Von der gravierenden Sicherheitslücke in Computerchips sind so gut wie alle Nutzer, die einen Computer (PC, Notebook etc.), ein Tablet (auch iPad) oder ein Smartphone (auch iPhone) haben, betroffen. Weltweit sind also Milliarden Geräte nur unzureichend geschützt. Dadurch können auf breiter Front vertrauliche Daten abgeschöpft werden: zum Beispiel Passwörter, Kreditkartendaten, Krypto-Schlüssel oder Informationen aus sensiblen Programmen. Da die komplexe Sicherheitslücke von Forschern bereits vor rund einem halben Jahr entdeckt worden ist, aber erst jetzt publik gemacht wurde, konnten viele Hersteller in den letzten Wochen reagieren.

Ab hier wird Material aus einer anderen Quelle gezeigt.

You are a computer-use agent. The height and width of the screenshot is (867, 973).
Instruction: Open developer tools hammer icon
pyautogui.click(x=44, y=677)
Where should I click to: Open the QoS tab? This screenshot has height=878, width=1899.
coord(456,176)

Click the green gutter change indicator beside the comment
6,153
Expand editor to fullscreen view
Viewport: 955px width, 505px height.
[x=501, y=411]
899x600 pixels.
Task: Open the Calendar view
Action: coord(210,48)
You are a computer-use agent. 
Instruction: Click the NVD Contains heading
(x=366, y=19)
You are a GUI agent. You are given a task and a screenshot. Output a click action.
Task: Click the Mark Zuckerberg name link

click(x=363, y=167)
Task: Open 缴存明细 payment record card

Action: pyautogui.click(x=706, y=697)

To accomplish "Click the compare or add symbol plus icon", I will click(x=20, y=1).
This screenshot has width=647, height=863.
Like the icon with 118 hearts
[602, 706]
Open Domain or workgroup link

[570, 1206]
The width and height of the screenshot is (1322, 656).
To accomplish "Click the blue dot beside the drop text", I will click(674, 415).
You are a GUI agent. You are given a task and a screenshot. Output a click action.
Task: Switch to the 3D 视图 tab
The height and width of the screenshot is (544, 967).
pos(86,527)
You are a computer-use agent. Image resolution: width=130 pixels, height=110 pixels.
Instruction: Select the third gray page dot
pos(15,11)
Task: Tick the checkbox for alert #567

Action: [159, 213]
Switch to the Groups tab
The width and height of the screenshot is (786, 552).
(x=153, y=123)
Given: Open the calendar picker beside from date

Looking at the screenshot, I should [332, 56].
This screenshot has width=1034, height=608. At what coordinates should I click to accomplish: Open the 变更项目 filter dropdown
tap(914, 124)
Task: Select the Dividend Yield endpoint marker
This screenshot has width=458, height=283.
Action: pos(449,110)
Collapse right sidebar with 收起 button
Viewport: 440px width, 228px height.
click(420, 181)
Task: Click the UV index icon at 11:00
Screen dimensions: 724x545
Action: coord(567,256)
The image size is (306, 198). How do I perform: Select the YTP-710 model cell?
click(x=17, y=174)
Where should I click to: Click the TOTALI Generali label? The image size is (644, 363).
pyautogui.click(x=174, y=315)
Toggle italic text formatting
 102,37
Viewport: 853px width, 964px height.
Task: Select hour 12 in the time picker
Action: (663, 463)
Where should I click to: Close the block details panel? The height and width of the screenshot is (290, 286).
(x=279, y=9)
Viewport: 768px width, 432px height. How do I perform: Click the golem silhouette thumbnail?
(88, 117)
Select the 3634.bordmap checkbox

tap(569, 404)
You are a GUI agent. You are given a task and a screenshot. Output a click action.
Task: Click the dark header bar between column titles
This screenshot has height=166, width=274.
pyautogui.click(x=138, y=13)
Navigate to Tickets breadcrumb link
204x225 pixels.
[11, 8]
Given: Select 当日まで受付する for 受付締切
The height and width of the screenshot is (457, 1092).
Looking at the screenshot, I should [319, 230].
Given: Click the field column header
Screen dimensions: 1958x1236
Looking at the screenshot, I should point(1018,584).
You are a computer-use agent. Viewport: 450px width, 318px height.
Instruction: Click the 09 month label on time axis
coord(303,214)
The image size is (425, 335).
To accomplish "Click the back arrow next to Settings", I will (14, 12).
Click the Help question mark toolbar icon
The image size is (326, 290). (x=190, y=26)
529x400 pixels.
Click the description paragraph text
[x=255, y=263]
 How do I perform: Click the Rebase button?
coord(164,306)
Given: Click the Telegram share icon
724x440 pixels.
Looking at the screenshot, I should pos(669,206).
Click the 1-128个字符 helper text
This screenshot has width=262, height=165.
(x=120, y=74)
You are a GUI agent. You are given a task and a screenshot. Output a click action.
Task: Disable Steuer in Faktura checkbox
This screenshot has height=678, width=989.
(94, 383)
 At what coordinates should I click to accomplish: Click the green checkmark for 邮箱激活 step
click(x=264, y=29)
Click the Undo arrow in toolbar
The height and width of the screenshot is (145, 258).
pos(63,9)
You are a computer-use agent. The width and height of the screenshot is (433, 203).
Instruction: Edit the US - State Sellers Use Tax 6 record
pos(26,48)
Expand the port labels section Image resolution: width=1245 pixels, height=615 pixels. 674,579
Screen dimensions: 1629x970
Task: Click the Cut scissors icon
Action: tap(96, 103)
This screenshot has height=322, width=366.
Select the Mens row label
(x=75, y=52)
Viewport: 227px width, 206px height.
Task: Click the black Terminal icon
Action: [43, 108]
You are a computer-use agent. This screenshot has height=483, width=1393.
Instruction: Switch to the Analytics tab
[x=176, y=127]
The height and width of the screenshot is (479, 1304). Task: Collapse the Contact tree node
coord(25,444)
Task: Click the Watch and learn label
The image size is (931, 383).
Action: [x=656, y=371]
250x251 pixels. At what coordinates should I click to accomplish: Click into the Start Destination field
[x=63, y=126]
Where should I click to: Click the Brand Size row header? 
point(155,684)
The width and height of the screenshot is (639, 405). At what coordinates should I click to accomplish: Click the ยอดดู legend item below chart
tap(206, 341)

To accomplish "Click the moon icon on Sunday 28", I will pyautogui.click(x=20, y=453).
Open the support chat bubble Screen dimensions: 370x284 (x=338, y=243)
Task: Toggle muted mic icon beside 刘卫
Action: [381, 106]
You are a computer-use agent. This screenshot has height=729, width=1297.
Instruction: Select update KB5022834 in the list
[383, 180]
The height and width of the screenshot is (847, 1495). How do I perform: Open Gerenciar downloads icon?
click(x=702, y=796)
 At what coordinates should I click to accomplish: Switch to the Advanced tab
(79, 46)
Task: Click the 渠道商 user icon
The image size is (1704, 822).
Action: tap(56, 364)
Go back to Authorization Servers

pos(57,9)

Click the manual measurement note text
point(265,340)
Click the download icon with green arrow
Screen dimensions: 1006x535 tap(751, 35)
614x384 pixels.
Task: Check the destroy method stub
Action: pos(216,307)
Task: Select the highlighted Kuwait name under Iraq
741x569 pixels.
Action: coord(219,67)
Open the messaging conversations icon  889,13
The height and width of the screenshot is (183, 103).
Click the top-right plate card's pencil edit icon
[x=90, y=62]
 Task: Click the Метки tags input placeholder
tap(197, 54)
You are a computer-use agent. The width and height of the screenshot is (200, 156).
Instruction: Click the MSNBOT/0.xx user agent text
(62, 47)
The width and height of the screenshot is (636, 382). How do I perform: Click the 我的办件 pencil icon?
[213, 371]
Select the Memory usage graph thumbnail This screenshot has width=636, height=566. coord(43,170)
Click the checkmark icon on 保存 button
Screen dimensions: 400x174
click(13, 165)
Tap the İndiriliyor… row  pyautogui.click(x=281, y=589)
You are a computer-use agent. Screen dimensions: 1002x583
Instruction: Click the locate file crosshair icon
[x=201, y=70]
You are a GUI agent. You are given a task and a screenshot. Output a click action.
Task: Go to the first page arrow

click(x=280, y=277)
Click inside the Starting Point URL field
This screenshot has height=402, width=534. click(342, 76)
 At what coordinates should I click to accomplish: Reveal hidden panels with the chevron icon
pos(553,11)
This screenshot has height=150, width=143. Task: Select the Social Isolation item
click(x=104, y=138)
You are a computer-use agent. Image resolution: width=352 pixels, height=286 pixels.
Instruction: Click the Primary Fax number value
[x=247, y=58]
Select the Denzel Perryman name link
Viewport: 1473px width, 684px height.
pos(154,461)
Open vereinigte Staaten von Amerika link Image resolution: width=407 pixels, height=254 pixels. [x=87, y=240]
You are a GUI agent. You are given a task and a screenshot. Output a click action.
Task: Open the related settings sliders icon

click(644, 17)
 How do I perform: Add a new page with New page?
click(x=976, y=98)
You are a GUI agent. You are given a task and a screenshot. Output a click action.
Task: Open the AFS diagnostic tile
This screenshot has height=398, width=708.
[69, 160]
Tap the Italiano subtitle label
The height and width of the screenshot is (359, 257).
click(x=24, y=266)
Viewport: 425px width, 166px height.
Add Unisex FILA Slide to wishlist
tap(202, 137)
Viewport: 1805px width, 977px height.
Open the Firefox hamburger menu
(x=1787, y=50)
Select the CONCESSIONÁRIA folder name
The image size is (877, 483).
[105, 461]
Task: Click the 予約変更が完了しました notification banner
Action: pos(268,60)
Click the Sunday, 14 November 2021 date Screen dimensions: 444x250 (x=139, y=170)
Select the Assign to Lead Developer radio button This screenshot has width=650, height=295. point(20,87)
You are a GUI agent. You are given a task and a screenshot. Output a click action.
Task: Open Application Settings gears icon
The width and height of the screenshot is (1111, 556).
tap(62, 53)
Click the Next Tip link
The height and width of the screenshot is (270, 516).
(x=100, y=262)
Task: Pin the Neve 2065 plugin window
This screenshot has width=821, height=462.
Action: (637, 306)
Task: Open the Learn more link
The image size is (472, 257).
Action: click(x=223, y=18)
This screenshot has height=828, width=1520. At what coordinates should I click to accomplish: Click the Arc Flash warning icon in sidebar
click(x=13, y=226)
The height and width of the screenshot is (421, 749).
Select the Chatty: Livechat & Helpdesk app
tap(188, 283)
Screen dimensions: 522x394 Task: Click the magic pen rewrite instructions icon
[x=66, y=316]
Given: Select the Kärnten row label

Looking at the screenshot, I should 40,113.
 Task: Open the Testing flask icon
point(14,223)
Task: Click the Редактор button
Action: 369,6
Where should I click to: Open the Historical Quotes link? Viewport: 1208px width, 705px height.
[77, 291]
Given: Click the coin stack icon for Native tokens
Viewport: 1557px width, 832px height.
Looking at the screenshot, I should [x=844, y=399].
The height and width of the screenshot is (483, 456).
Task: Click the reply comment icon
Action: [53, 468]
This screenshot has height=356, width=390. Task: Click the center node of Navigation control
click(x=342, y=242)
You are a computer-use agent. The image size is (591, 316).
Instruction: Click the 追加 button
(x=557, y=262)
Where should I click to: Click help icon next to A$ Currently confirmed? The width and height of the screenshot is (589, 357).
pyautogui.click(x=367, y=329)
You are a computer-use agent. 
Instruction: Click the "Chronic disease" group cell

Deshalb sollten Nutzer alle aktuellen Updates, die derzeit ausgespielt werden, so schnell wie möglich installieren. Das gilt sowohl für die Betriebssysteme als auch für die Internet-Browser. Google und Microsoft haben die Lücke für ihre Programme (Windows, Internet Explorer, Edge, Android, Chrome, etc.) bereits geschlossen. Hier stehen die Aktualisierungen bereits bereit bzw. wurden schon in den letzten Tagen ausgerollt. Apple arbeitet derzeit mit Hochdruck an einem und den Browser Safari. Die Aktualisierungen sollen für Apple-User in den nächsten Tagen bereitgestellt werden. Privatanwender, die auf ihren Geräten automatische Updates für Betriebssystem und sonstige Software erhalten, sollten also weitgehend geschützt sein. Erhöhte Aufmerksamkeit sollte jedoch den Veröffentlichungen der Browser-Hersteller gewidmet werden. Windows-Anwendern raten die heimischen Sicherheitsexperten von CERT.at, die Hinweise von Microsoft zu Kompatibilitätsproblemen mit manchen Antivirenlösungen zu beachten, um sicherzustellen, dass sie die Sicherheitsupdates auch tatsächlich erhalten.
Die Software-Maßnahmen gegen die Sicherheitslücken dürften zwar die Leistung der Prozessoren beeinträchtigen, räumte u.a. Intel ein. In den meisten Fällen werde der Leistungsabfall aber bei maximal zwei Prozent liegen. In ersten Berichten war noch von bis zu 30 Prozent die Rede. Hier kommt es auf das Alter der Geräte an. Bei älteren Rechnern könnte der Performance-Verlust deutlich spürbar werden, während es bei neuen Geräten kaum zu Einbußen kommen dürfte. Aufgrund der vielen aktuellen Updates könnte sich in den kommenden Tagen sogar das weltweit das Internet verlangsamen.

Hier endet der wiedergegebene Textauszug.